Quelle est la cause des étranges phénomènes à l’œuvre dans la maison de campagne louée pour la saison estivale par deux comédiennes, Mireille et Lucie, le temps d’écrire une comédie?

La réponse se trouve dans la pièce d’Yvon Brochu (à la fin, bien sûr). Texte de 1982, La Maison hantée sera interprétée sur la scène du Vieux Bureau de Poste par des finissants du conservatoire de Québec qui, comme chaque année depuis 15 ans, sont sélectionnés par la salle lévisienne dans le cadre du théâtre d’été.

Trois comédiennes, un comédien et une scénographe ont fait tout un travail d’adaptation, avec le feu vert de l’auteur. «Les choses qui nous semblaient désuètes, on les a enlevées, ce qui était archaïque et dépassé. On a gardé ce qui nous semblait actuel et intéressant dans le vintage», présente la comédienne Maureen Roberge.

L’histoire se passe aujourd’hui, dans notre monde ultra connecté et à l’heure des réseaux sociaux, où se retrouver dans une maison sans Wifi et équipée d’un antique téléphone à fil tient plus de l’anomalie que de l’anecdote nostalgique.

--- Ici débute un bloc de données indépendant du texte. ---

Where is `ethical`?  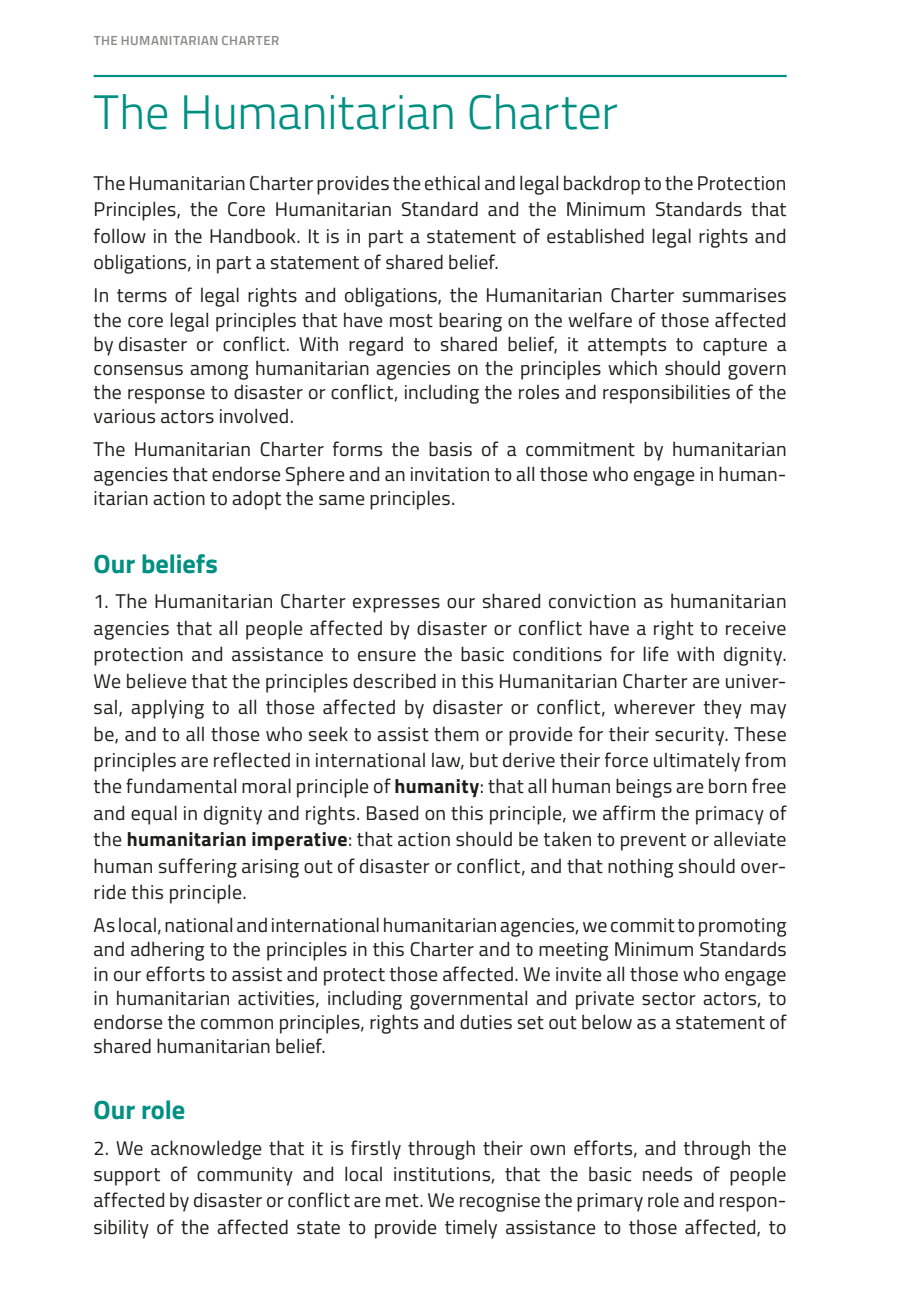 ethical is located at coordinates (452, 183).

«En choisissant le contemporain est venue la nécessité d’adapter. Mais, on a gardé la touche vintage pour jouer avec la mode des vieilles tendances. On va faire revivre au spectateur ses années les plus brunes», s’amuse la scénographe, Delphine Gagné.

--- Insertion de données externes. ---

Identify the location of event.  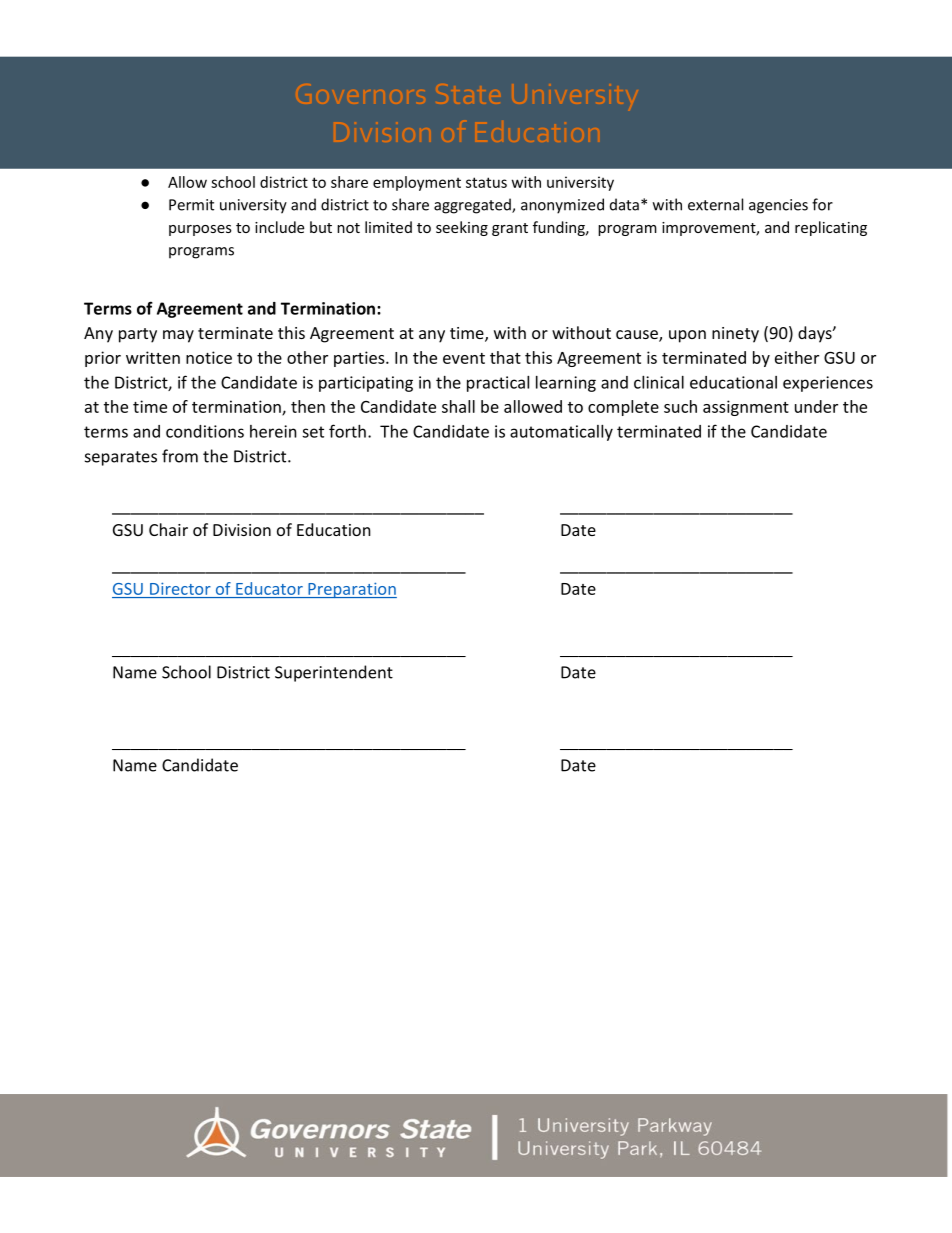
(464, 358).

Dans cette maison, veillotte donc, s’installent Mireille et Lucie fraichement débarquées de Québec, incarnées par Gaïa Cherrat Naghshi et Noémie F. Savoie. L’occasion d’égratigner les travers des citadines comme des ruraux.

«On se moque gentiment des clichés de la campagne. Et, on se moque aussi des caprices de la Ville.» Et Samuel La Rochelle, comédien, d’ajouter : «C’est le clash entre les deux qui est drôle».

Rien ne se passe comme prévu

Dès le départ, rien ne se passe comme prévu. «Il y a toutes sortes de choses inquiétantes dans la maison. Et le voisinage l’est aussi», annoncent les comédiens. Mireille n’est pas rassurée. C’est Lucie qui rêvait de s’installer à la campagne et l’a embarquée dans cette aventure.

«Elle essaie de persuader son amie qu’il n’y a pas de problème, que tout se passe bien dans la maison. On est contente d’être là! Mais bientôt, elle aussi va se rendre à l’évidence qu’il y a quelque chose de vraiment pas normal qui se passe», racontent-ils. 

Percer le mystère

Mireille et Lucie font la rencontre de personnages bizarres, à l’image de ce facteur spécialisé en élevage de cochons ainsi qu’une commère obsédée par ses pets-de-sœur, et… suspects. Est-ce que l’un d’entre eux connaîtrait le secret de la maison?

«On se retrouve presque dans une ambiance de meurtre et mystère. Mais sans le meurtre!», illustre la troupe. Les indices semés tout au long de la pièce feront planer le doute. À l’entracte, les spectateurs ne manqueront sans doute pas de discuter de l’intrigue et partager pronostics et suppositions pour tenter de résoudre cet étrange énigme.

Dans la maison hantée, rien ne fait peur pour vrai. «On s’amuse à jouer avec certains codes typiques de l’horreur, mais de façon ludique. Peut-être que ça va provoquer des petits sauts», prévient-on. Car, s’il faut s’attendre à une chose, c’est bien de rire.